Explore the material:
- A) Copy the essay on mediators of history from "Epistemic note: all" up to and including "production cause prices?".
- B) Extend the essay on mediators of history, picking up right after its final sentence.

Excerpt to read:
((

Epistemic note: all of the examples in this post are very simplified for ease of consumption. The core idea applies just as well to the real systems in all their complicated glory, however.

When oil prices change, oil producers adjust in response - they drill more wells in response to higher prices, or fewer wells in response to lower prices. On the other side of the equation, oil prices adjust to production: when OPEC restricts output, prices rise, and when American shale wells expand, prices fall. We have a feedback loop, which makes it annoying to sort out cause and effect - do prices cause production, or does production cause prices?

In this case, there is a useful sense in which production capacity causes prices, not the other way around - at least if we omit OPEC agreements.

Oil is a fairly liquid commodity. When there’s a shock in supply (e.g. OPEC agreeing to restrict output) or demand (e.g. lockdowns), the markets respond and prices rapidly adjust. Production capacity, on the other hand, adjusts slowly: drilling new wells and building new pipelines takes time, and once a well is built it rarely makes sense to shut it down before it runs dry. So (ignoring OPEC) prices right now are caused by production capacity right now, but production capacity right now is not caused by prices right now - it’s the result of prices over the past several years, when the wells were drilled.

Or, to put it differently: production capacity mediates the effects of historical prices on current prices. It’s a “mediator of history” - a variable which changes slowly enough that it carries information about the past. Other variables equilibrate more quickly, so they depend on far-past values only via the mediators of history.

(Incorporating OPEC into this view is an exercise for the reader.)

Another example: each of our cells’ DNA is damaged hundreds or thousands of times per day - things like strand breaks or random molecules stuck on the side. Usually this is rapidly repaired, but occasionally it’s misrepaired and a mutation results - a change in the DNA sequence. On the other side, some mutations can increase DNA damage, either by increasing the rate at which it occurs, or reducing the rate at which it’s repaired. So damage causes mutations, and mutations can cause damage.

Here again, there is a useful sense in which mutations cause damage, not the other way around: the damage right now is caused by the mutations right now, but the mutations right now were caused by damage long ago. The mutations are a mediator of history.

))

Information shown:

((

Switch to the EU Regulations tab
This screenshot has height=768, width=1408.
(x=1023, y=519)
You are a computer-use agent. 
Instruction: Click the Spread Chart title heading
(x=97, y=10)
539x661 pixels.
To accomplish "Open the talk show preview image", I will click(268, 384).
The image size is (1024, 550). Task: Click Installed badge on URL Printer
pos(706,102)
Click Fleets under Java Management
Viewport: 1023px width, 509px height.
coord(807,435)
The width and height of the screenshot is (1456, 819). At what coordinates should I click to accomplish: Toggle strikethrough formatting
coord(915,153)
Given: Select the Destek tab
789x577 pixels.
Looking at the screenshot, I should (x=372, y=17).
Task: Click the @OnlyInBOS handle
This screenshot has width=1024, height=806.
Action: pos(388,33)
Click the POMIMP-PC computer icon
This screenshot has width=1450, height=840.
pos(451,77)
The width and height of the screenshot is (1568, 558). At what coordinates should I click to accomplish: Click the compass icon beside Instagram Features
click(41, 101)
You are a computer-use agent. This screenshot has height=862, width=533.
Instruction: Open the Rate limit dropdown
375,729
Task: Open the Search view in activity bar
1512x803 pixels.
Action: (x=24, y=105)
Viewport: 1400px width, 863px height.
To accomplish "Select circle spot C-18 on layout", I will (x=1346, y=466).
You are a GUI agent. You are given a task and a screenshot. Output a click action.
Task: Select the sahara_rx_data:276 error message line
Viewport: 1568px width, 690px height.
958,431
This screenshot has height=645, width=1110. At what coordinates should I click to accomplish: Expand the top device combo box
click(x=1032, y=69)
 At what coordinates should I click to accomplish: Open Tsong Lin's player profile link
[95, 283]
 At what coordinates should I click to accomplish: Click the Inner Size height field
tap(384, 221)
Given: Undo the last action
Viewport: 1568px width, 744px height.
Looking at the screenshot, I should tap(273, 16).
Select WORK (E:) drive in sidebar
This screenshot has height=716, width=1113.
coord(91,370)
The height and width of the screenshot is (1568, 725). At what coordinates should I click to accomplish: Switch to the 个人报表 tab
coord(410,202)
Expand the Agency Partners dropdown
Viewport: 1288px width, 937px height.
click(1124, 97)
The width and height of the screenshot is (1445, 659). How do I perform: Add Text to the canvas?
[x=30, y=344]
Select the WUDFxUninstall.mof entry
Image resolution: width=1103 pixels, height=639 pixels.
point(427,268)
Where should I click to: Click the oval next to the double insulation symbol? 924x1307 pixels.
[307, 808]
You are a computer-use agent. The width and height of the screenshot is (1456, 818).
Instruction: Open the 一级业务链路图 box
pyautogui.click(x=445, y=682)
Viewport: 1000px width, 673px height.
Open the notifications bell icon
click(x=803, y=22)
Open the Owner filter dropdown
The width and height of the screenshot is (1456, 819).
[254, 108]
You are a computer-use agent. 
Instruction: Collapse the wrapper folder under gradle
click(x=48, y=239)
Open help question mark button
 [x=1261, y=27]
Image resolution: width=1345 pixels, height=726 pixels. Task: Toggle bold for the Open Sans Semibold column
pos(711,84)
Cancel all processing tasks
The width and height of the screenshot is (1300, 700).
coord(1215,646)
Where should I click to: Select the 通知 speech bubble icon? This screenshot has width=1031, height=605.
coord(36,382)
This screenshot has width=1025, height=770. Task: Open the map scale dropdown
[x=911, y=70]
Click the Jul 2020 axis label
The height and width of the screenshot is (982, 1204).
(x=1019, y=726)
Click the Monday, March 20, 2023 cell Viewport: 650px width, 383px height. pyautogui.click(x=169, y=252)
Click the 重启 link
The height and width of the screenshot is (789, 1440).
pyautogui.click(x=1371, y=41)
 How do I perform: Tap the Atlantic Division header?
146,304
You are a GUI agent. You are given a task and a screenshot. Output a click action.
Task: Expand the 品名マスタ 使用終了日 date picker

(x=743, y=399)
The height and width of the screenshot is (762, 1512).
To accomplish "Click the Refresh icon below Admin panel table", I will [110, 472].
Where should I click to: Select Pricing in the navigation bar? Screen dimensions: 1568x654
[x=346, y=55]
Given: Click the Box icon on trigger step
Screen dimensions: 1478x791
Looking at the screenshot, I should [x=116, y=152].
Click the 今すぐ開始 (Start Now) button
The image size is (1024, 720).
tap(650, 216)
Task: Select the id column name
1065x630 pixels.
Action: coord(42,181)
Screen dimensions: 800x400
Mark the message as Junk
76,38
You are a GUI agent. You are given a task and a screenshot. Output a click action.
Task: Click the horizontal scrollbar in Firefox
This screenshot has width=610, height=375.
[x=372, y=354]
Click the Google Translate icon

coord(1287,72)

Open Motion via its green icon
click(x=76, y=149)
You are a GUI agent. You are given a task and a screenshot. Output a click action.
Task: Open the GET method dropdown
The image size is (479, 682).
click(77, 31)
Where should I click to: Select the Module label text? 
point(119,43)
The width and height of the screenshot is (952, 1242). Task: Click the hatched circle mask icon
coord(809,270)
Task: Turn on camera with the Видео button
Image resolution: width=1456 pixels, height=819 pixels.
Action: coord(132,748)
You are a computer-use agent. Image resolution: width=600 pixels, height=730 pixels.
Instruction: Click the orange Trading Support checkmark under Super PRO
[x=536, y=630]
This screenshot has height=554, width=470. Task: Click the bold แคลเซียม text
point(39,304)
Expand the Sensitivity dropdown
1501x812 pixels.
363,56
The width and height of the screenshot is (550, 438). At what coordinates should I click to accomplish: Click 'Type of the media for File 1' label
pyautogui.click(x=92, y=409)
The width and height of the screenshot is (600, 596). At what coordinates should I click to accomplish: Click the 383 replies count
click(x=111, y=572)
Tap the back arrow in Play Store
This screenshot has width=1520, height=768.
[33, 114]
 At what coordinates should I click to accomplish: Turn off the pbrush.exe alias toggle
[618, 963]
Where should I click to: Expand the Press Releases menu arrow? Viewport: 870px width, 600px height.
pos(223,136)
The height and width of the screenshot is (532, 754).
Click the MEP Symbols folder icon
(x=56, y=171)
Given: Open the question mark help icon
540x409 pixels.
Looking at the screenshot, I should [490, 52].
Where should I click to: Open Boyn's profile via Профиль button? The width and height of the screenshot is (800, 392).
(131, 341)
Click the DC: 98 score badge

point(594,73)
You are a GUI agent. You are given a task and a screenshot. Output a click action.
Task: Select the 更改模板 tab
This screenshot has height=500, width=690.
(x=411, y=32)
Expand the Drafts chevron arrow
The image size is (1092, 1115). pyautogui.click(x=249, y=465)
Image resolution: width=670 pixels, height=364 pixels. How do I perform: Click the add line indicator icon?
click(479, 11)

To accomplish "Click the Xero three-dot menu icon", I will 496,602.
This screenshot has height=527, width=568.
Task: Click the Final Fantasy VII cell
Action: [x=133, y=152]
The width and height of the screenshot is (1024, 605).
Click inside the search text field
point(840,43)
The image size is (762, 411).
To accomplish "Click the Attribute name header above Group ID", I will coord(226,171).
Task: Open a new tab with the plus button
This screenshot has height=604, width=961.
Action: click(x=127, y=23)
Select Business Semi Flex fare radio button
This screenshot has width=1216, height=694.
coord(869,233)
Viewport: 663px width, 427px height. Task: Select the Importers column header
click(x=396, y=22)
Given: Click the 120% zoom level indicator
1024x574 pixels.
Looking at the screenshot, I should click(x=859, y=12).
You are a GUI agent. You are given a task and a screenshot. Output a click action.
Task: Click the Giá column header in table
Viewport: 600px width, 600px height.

))

Answers to the problems:
- A)
Epistemic note: all of the examples in this post are very simplified for ease of consumption. The core idea applies just as well to the real systems in all their complicated glory, however.

When oil prices change, oil producers adjust in response - they drill more wells in response to higher prices, or fewer wells in response to lower prices. On the other side of the equation, oil prices adjust to production: when OPEC restricts output, prices rise, and when American shale wells expand, prices fall. We have a feedback loop, which makes it annoying to sort out cause and effect - do prices cause production, or does production cause prices?

- B)
This has important implications for treating disease: we can use antioxidants to suppress (some types of) DNA damage, but that won’t remove the underlying mutations. As soon as we stop administering antioxidants, the damage will bounce right back up. Worse, we probably won’t prevent all damage, so mutations will still accumulate (albeit at a slower rate), and eventually the antioxidants won’t be enough. On the other hand, if we can fix the problematic mutations (e.g. by detecting and removing cells with such mutations), then that “resets” the cells - it’s like the earlier damage never happened at all.

Change the mediators of history, and it’s like history never happened.

A third example: a robot takes actions and updates its world model in response to incoming data. It uses the world model explicitly to decide which actions to take, but the actions chosen will also indirectly influence the world model - e.g. the robot will see different things and update the model differently depending on where it goes. However, the action being taken right now does not influence the world model right now; the world model depends on actions taken previously. So, the world model mediates history.

Here, it’s even more obvious that changing the mediator of history makes it like history never happened: if we reset the robot’s world model to its original state (and return it to wherever it started in the world), then all the influence of previous actions is erased.

In general, looking for mediators of history is a useful tool for making sense of systems containing feedback loops. In chemistry, it’s the fast equilibrium approximation, in which the overall kinetics of a reaction are dominated by a rate-limiting step. In physics more generally, it’s timescale separation, useful for separating e.g. wave propagation from material flows in fluid systems.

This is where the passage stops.